Chief Justice John Roberts concurred in the 2008 decision, stating: "If the ballot is designed in such a manner that no reasonable voter would believe that the candidates listed there are nominees or members of, or otherwise associated with, the parties the candidates claimed to 'prefer', the I–872 primary system would likely pass constitutional muster." Each candidate for partisan office can state a political party that they prefer. Ballots must feature disclaimers that a candidate's preference does not imply the candidate is nominated or endorsed by the party or that the party approves of or associates with the candidate.

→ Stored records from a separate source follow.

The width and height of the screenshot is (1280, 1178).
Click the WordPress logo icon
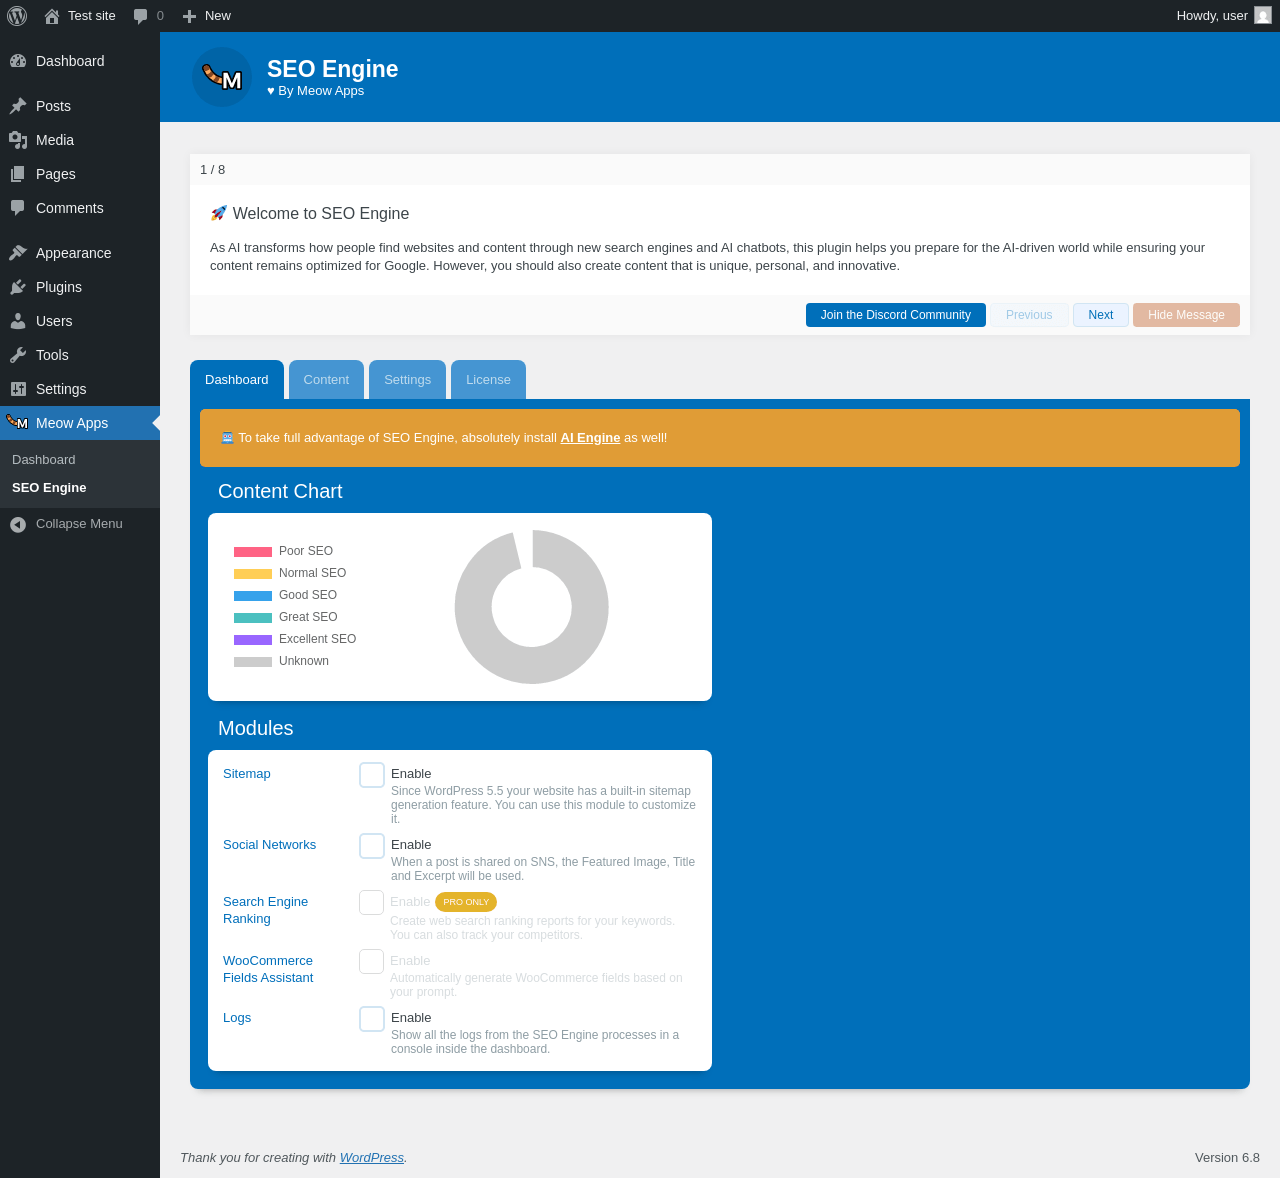pos(17,16)
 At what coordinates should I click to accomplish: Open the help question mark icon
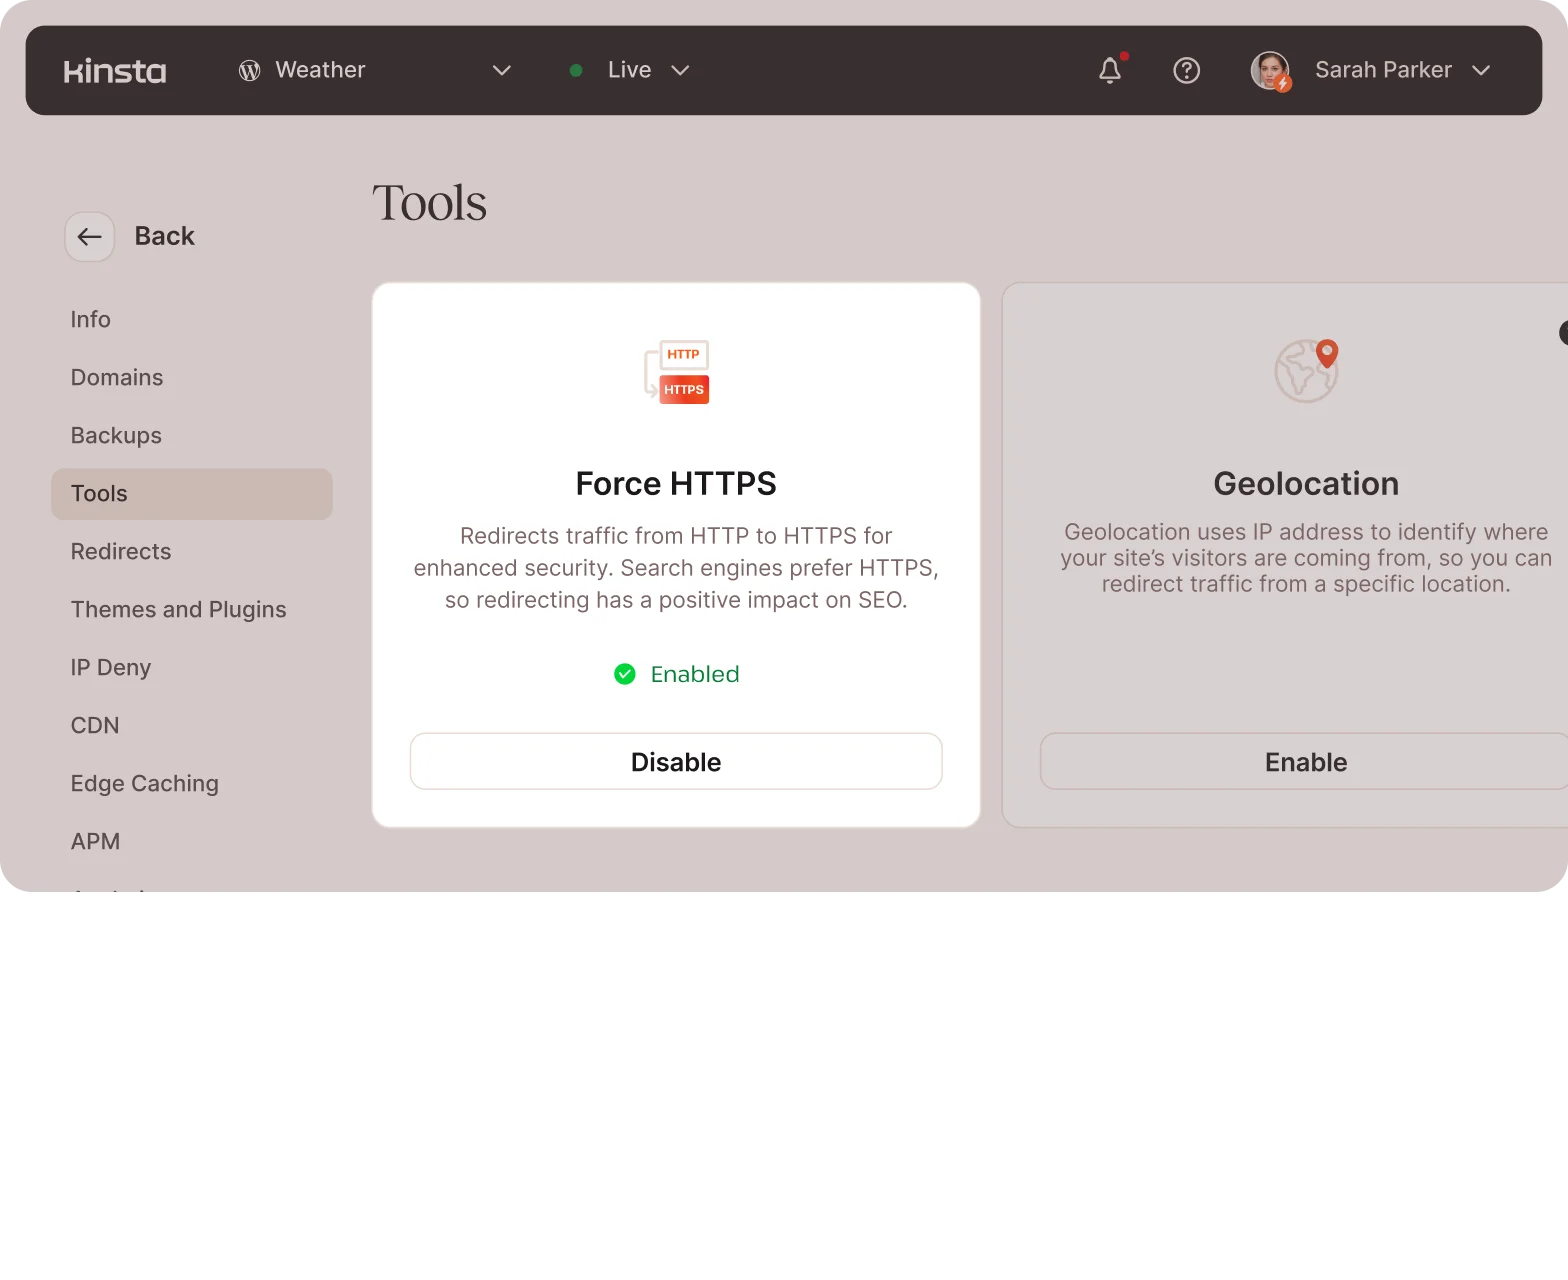coord(1186,70)
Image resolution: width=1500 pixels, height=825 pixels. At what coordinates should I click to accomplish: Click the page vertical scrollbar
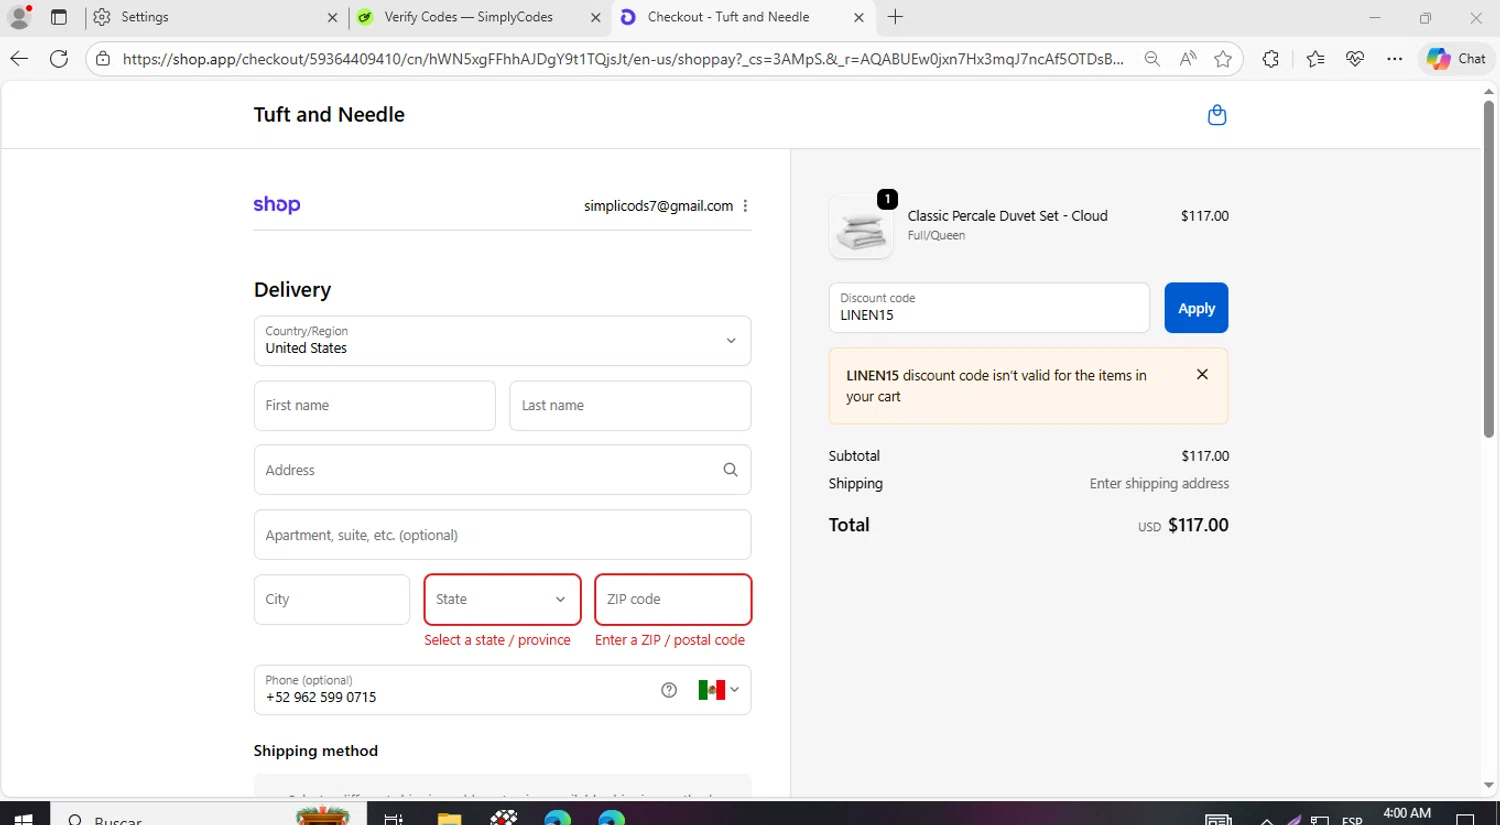1488,270
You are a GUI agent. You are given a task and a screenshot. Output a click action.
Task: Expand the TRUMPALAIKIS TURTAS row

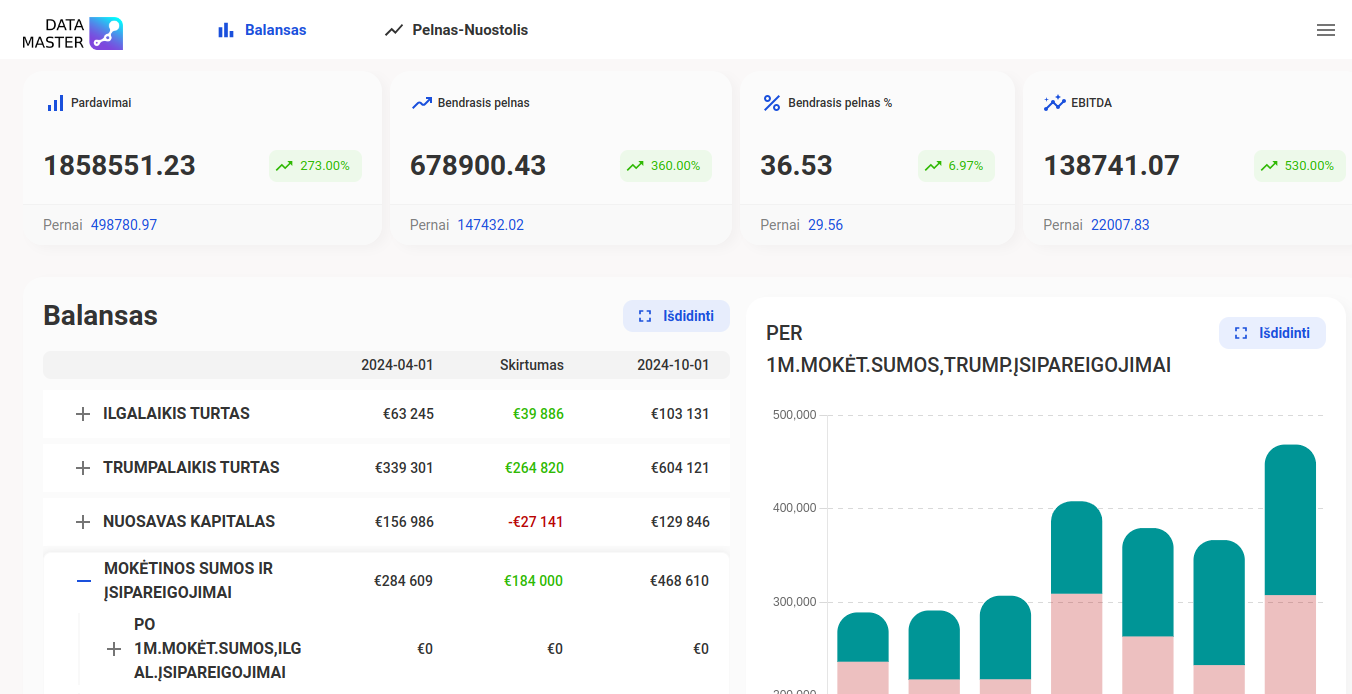click(x=83, y=468)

Subsequent as applied challenges were rejected by lower courts. On October 1, 2012, the US Supreme Court refused to hear appeals from Washington Libertarian Party and Washington State Democratic Party. The Washington State Republican Party had earlier dropped out of the appeal process.

==United States==

Both Washington and California implement a two-winner nonpartisan primary by plurality vote.

The plan is used in Texas and other states in special elections but not primaries. A notable example involved former US Senator Phil Gramm, who in 1983 (while a member of the House of Representatives), after switching from the Democratic to the Republican Party, resigned his seat as a Democrat on January 5, ran as a Republican for his own vacancy in a special election held on February 12, and won rather handily.

There have also been efforts in Oregon to pass a similar law. However, the Oregon Senate rejected it in May 2007, and it failed in a November 2008 referendum as Measure 65. Oregon voters defeated it again in November 2014 as Measure 90, despite a $2.1 million donation from former New York City Mayor Michael Bloomberg and a $2.75 million donation from former Enron executive John D. Arnold to support it.

Maryland has explored a top-two primary, erroneously naming it an open primary, such as in 2019 House Bill 26. Testimony was provided by several organizations, including FairVote and Common Cause, and independent constituents, and included statements about Condorcet systems, proportional representation and single transferable vote, and concerns that a top-two rather than top-three or more primary would not supply adequate choice for voters.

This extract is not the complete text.